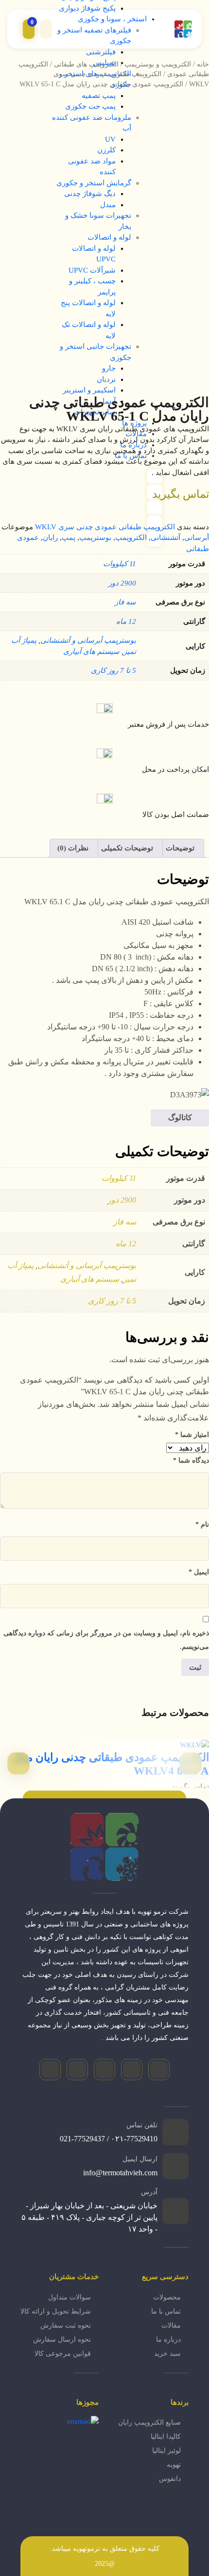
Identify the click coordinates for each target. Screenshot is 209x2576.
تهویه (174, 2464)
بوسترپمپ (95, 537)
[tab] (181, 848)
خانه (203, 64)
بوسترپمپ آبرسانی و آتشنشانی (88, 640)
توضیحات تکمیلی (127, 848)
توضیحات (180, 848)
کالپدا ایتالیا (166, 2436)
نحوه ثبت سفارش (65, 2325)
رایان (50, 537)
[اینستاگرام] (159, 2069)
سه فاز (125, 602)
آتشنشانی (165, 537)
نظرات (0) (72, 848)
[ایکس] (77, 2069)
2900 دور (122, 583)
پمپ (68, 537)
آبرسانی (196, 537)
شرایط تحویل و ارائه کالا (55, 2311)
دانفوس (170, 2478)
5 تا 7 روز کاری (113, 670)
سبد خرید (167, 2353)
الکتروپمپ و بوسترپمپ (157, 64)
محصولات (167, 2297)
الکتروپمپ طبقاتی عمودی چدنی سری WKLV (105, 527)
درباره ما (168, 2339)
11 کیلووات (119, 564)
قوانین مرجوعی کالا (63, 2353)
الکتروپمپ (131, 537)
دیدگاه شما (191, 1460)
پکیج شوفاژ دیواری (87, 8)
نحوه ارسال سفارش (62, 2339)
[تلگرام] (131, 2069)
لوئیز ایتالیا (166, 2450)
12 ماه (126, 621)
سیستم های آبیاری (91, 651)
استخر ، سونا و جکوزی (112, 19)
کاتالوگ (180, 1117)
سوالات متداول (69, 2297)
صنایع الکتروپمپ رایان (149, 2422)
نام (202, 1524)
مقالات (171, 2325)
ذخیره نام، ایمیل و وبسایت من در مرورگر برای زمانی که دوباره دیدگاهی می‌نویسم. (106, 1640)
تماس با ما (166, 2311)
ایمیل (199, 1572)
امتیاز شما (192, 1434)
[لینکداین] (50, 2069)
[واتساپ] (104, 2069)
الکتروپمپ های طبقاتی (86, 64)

-=-=-=-=-

» Your objective
Go through the listing and copy each line that includes the string "آتشنشانی".

» Completed exercise
بوسترپمپ آبرسانی و آتشنشانی (88, 640)
آتشنشانی (165, 537)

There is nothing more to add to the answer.